Search Strategies for Large Document Searching
Volume 40, Number 6 - November/December 2016

Forgotten Indexing

Some sections of Google’s own content are not indexed in Google’s “All” results. For example, years ago, Google Groups included 800 million messages from Usenet (a global discussion network), with some going back as far as 1981. Usenet was known for helping news get out from China during the 1989 Tiananmen Square massacre, among other things. Google even includes that post in its lists of “Memorable Usenet moments” (

You can click on that link to explore the content of that historic message, but then try searching a phrase from that post. For example, a Google web search on "repressive communist regimes these people" finds no results as a phrase search. Trying the same search directly in Google Groups now finds that post, and yet a few days previously, it did not.

Some Google Groups content can be found with a Google web search. For more recent posts, just adding to other search terms can help limit results to those discussions, allowing the searcher to use Google’s search tools and advanced filters. Since Google Groups no longer has an advanced search and does not offer search tools, something like date limiting must be done in a regular Google search. Unfortunately, it seems that many of the posts from 1981–1989 have not been indexed by the Google crawler and are only available through Groups. You can sort by date in Groups, but you then have to scroll a long way down to get to the older content.

Just out of curiosity, I then tried the search in Bing. Surprisingly, even though Google could not find some of its own content, Bing did. However, for Bing searches, remember to put a + in front of phrase searches to try to force exact phrase matching. Otherwise, Bing will claim many results for a search such as "repressive communist regimes, these people"; adding the plus to make it + "repressive communist regimes, these people" finds just that one post.

Similar to the forgotten indexing of some of the older Groups content, I still occasionally find some content only if I go directly into Google Books or Google News. At least with Books and News, Google (mostly) makes it easy for the searcher to transfer a search from a Google web results page (labeled as All) to results from Books or News.

See a “no results” statement from a Google search? Just click on the Books or News database in the top bar (or possibly hiding under More) to transfer the results to those other databases. The transfer is only “mostly” easy because if Google All finds no results for a phrase search, when transferring that search to Google Books, the quotes for the phrase search are stripped out. Searchers must add them back in to try the phrase search.

Book Issues

Re-creating a search I had done 5 years ago—searching for a niche publisher with a unique name—still does not find the Google Book reference that turned out to be helpful. Barocuckoo Bassoon Publications shows up in WorldCat with a few records. Searching barocuckoo on an “All” Google search will only find a mention in a compilation of saved tweets that then points to a tweet from one of my talks. (That actual tweet is not shown by Google, although it can be found searching Twitter directly). Searching barocuckoo in Google Books finds an old address for the publisher (and a name of the individual) in a book from 1970. While only available in snippet view, the result had the needed information yet would not be found from a regular Google search.

Book searching makes for some other different search oddities.
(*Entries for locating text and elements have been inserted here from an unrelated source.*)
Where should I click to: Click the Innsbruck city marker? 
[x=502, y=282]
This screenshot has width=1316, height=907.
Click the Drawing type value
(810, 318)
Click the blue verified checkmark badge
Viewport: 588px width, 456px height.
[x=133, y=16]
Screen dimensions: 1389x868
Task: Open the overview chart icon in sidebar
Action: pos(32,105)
Especially for well-known, old, out-of-copyright works, many versions can be found online, and in many different file formats. Searching something that could be found in a text from Project Gutenberg, for example, could also be available at its many mirror sites and is also likely to have been republished elsewhere.

Search a phrase from a popular work such as Jane Austen’s Sense and Sensibility and many results should be found. However, testing this at Google with "not a syllable passed aloud" from near the end of the novel, Google at first reports only 10 results. Nine are from Google Books and none from Project Gutenberg.

To get more diverse results, a searcher must scroll to the note at the bottom of the results that mentions “we have omitted some entries” and then click the link to include the omitted results. However, while Google said it then had about 772 results to display, I could only see 28, none of which included Project Gutenberg or its mirrors, even though all include a digital version of the book with that phrase. To get Google to admit it had indexed Gutenberg, I had to search adding the site: operator:

"not a syllable passed aloud"

This succeeded in getting results from the actual Project Gutenberg site. To try to get more of the mirror records, I then searched "not a syllable passed aloud" inurl:Gutenberg, which did find results from some, but not all, of the mirrors.

Running similar tests with other, less-well-known Gutenberg titles, I came across other strange results. Sometimes one mirror would be displayed in the results set, but not the main Project Gutenberg site. Trying the same technique of adding the site: or inurl: parameters also failed to find the others, even though the mirrors did indeed have the book.

Another missing source is Amazon. While titles of products and even descriptions and reviews can show up in a search engine result, the ability of Amazon to search deeply within books does not translate over to web search engines. Thus, when searching for something that might be buried deep within book content, in addition to web searches, Google Books, and any local searchable commercial ebook collections, also remember to try Amazon Books.

The search does not usually work in a regular Amazon search, but if you first limit to books and try again, you will have better luck. Searching directly in Amazon Books for the Austen quote found other books that mention the Sense and Sensibility phrase, while a search for "little Erard piano was carried each day" finds various reprints of Owen Wister’s The Jimmyjohn Boss, and Other Stories.

Why does Google not display all the known sources for quotes from the freely accessible Project Gutenberg or other large collections such as Amazon? With so many copies of large, book-length documents, my guess is that Google is trying to limit the number of duplicates retrieved and to provide the searcher with a smaller variety of choices to make the results seem less overwhelming.

It is certainly not just Google that has such inconsistencies. I frequently encounter similar problems in commercial library databases, locally developed digital collections, discovery systems, other search engines, and even on retail shopping sites. Actively managed search systems may see frequent tweaking of results and of search capabilities in an attempt to give evermore relevant results. Sometimes the efforts backfire, and search results get worse. With web searching for large documents and within big files, knowing some of the idiosyncrasies of their indexing can help expert searchers track these documents down more reliably.